不動産相続は「難しい」「揉めやすい」という印象がありますが、基本を押さえて順序立てて進めれば、無用なトラブルを防ぐことができます。
■相続人の確認
まず大事なのは、誰が相続人になるのかを確認することです。遺言がある場合はその内容に従いますが、遺言がない場合は法律で定められた配偶者や子ども、親、兄弟姉妹といった「法定相続人」に基づいて相続が決まります。
■遺産の全体を把握
続いて、遺産の調査を行います。故人が持っていた不動産、預金、株式などの資産を漏れなく把握し、不動産については評価額も確認します。評価額は相続税に直結するため、固定資産税評価証明書や登記簿謄本を用意しておくと安心です。
■相続税の確認
次のステップは相続税の確認です。相続税は遺産が一定額を超えると発生しますが、「基礎控除」という仕組みがあり、遺産総額が「3,000万円+600万円×法定相続人の数」を下回れば申告や納税は不要です。
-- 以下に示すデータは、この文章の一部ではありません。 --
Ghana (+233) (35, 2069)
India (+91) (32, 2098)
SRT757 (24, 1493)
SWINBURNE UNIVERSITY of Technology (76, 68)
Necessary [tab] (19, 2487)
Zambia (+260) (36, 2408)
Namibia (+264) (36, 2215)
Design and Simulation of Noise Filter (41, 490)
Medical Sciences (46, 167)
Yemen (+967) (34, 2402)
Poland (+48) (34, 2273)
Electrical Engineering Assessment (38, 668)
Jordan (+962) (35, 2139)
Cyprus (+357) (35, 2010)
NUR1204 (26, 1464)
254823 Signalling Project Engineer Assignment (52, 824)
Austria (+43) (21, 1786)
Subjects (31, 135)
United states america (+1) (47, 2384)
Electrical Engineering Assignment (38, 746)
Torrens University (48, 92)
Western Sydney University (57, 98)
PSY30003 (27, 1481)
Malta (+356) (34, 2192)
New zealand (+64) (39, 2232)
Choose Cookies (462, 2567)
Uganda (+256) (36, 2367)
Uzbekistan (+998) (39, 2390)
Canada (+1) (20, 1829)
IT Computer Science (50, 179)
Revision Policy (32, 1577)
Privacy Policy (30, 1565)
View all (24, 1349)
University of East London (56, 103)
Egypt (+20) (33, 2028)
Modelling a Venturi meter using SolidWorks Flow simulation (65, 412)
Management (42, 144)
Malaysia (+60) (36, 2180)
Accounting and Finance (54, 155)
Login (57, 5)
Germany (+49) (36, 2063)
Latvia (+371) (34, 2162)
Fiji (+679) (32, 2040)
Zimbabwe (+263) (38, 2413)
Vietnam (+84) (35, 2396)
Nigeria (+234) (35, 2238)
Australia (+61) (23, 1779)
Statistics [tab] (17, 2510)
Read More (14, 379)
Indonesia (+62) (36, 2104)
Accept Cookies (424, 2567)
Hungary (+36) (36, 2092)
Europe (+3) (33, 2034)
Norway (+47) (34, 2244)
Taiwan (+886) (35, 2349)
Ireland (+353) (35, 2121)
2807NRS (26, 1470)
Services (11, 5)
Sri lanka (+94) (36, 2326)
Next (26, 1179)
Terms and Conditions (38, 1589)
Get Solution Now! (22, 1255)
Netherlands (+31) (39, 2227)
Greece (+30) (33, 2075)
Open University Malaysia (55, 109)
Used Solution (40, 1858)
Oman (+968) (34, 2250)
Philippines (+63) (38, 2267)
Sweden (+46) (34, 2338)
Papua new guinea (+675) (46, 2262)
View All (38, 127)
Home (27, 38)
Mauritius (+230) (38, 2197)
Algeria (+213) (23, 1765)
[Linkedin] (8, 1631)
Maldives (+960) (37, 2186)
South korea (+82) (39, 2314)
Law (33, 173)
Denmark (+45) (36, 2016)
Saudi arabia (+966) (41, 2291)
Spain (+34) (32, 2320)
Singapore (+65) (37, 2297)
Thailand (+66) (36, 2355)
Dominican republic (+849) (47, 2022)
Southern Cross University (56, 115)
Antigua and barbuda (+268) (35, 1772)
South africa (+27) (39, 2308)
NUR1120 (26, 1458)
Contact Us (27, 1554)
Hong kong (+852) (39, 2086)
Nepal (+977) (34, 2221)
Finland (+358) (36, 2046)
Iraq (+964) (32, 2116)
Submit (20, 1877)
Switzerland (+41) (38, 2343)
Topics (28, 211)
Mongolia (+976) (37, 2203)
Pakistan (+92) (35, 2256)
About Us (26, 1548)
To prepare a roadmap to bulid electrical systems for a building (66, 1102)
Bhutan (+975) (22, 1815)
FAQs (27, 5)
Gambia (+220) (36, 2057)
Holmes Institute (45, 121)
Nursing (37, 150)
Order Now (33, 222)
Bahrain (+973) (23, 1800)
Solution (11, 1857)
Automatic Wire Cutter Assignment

例えば(法定)相続人が2人なら4,200万円まで非課税となります。超えた場合は税率(10〜55%)に応じて課税されますが、居住用の不動産には税額を軽くする特例が用意されていることもあります。
■名義変更(相続登記)
不動産を相続する場合に欠かせないのが名義変更(相続登記)です。登記申請書や戸籍謄本、遺産分割協議書などをそろえて法務局に申請します。2024年4月からは、この相続登記が義務化され、相続開始から3年以内に行わなければ過料を科される可能性があるため注意が必要です。名義変更が済んで初めて正式に所有権が移り、その後は固定資産税の納付など管理責任も相続人が担います。
■トラブル
相続で最も多いトラブルは兄弟姉妹間での対立です。感情的なもつれを避けるためには、手続きの進行状況を全員で共有し、早めに話し合いを重ねることが大切です。意見がまとまらない場合は弁護士や税理士などの専門家を交えて調整するのも有効です。
このように、不動産相続は流れを理解し、必要書類を早めに準備し、相続人全員で協力して進めることが円滑な解決のカギとなります。